Emulating x86 on x64 on aarch64

August 13, 2023

This post is part of a series on retrowin32.

retrowin32, my Windows emulator can be viewed as a combination of an x86 emulator and a Windows emulator. Both of these halves are necessary to run it on the web and machines that don't have an x86 processor.

But on Apple's ARM-based Macs like M1/M2, Apple already implemented a high-quality x86 emulator that, among other techniques, makes use of undocumented processor extensions just to improve the emulation speed — see Why is Rosetta 2 fast?.

However, Rosetta only supports 64-bit x86 ("x86-64" or "x64"), so I had thought it wasn't relevant for my goal of emulating 32-bit Windows. The 64-bit x86 instruction set is an extension of 32-bit x86 but there are small differences that mean you cannot just take an executable written for a 32-bit processor and run it on a 64-bit processor.

But my impression was wrong. As a backwards compatibility thing x64 includes a so-called "compatibility mode" that is exactly for running 32-bit code.

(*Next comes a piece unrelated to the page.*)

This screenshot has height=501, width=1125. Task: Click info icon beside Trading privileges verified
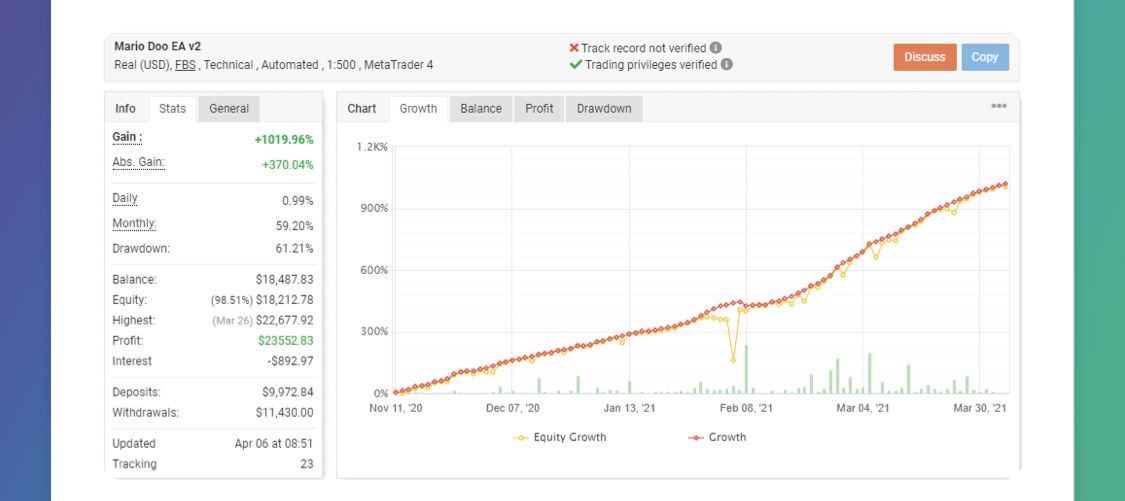click(727, 64)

With this mode, some cooperation from the OS, and a few bits of subtlety, I was able to adapt retrowin32 to run a 32-bit Windows exe "natively" via Rosetta on my Mac M2.

In this post I describe how this works.

Wine's implementation

As background, I discovered all this was possible from a post on the wine-devel list, where they got Wine working on ARM Macs.

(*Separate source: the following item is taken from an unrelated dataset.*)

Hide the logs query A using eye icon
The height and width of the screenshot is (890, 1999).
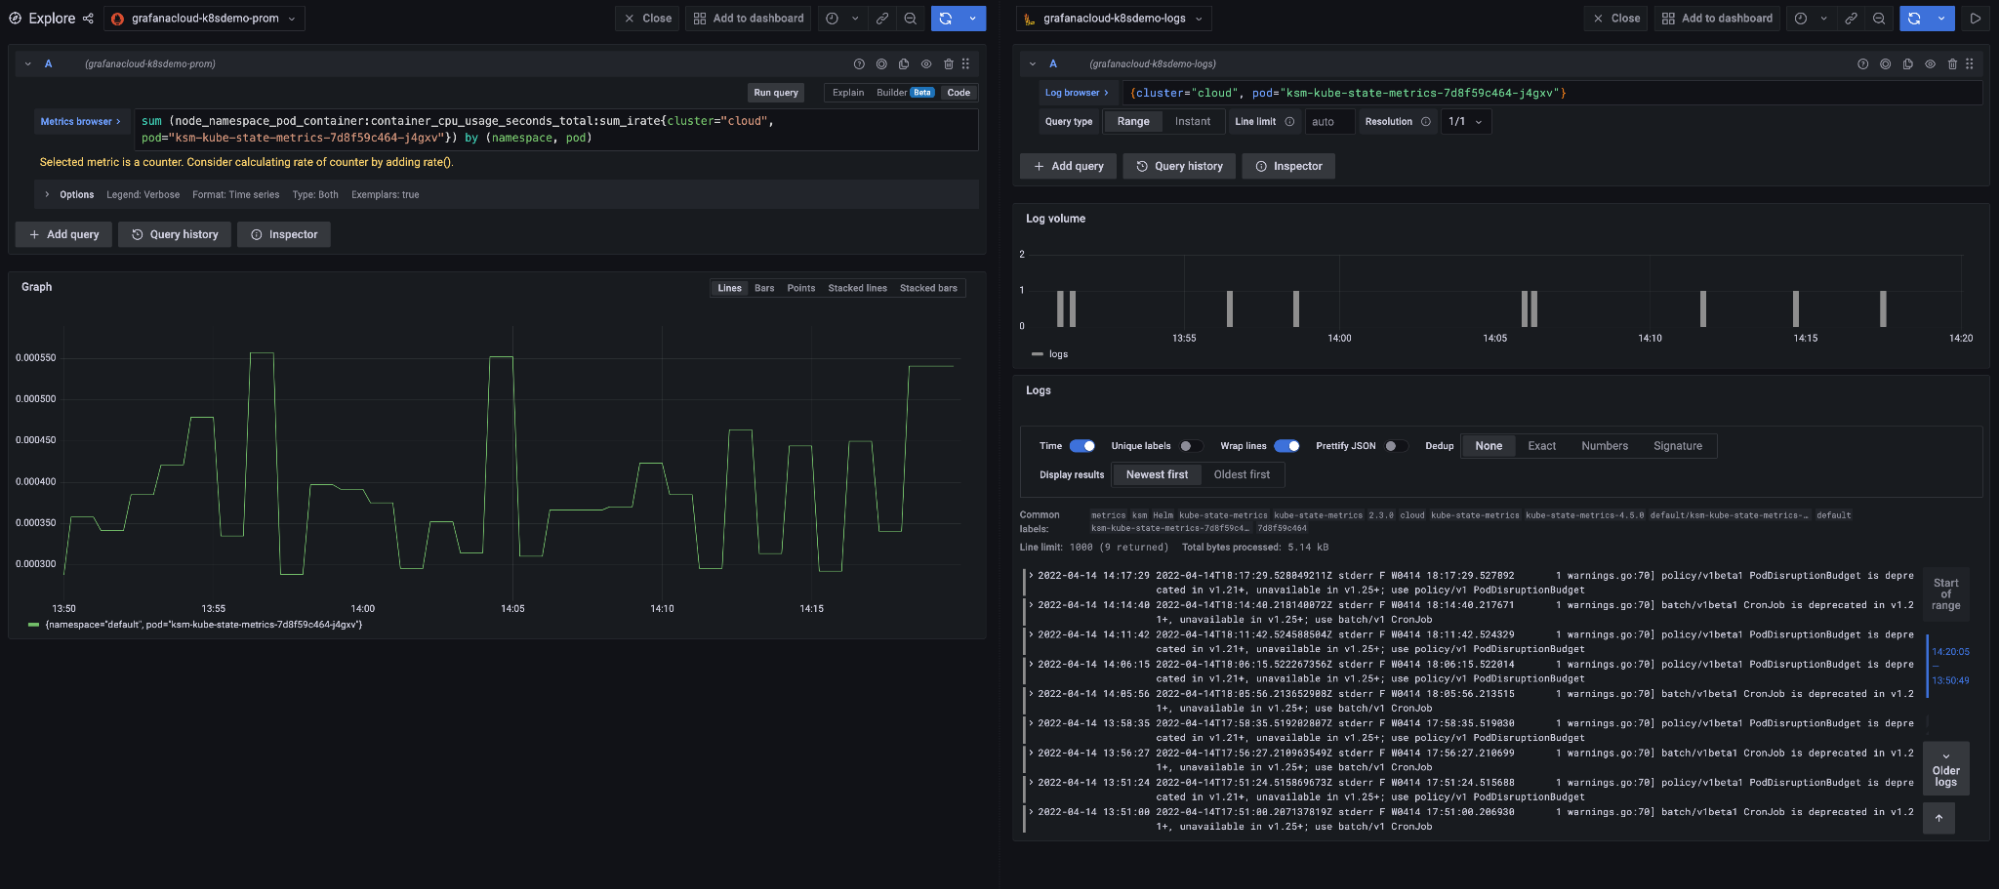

As described there it is quite the amazing hack! My understanding is that Wine was written where it assumes it is running directly on a 32-bit x86 and can mix its code with the underlying executable — for example, it assumes pointers are 32-bit. In that post's approach they not only modified Wine, but they also created a custom C compiler complete with language extensions that, among other things, understands that code and pointers are straddling both 32- and 64- bit worlds and which can transparently convert between them.

In retrowin32's case, I already have a fairly strong distinction between emulator code and x86 code, so I did not need a custom compiler. But the descriptions from the Wine authors was significantly helpful in my task.

By the way, when reading more about the above I learned that Ken, the author of that code, died soon after writing it. Ken, I doff my hacker hat to you.

The big picture

So you want to run a 32-bit exe on a 64-bit processor. How does it work? In broad terms, you make a 64-bit bit program that loads the 32-bit exe and jumps into its code. To make that work out there are a few main parts.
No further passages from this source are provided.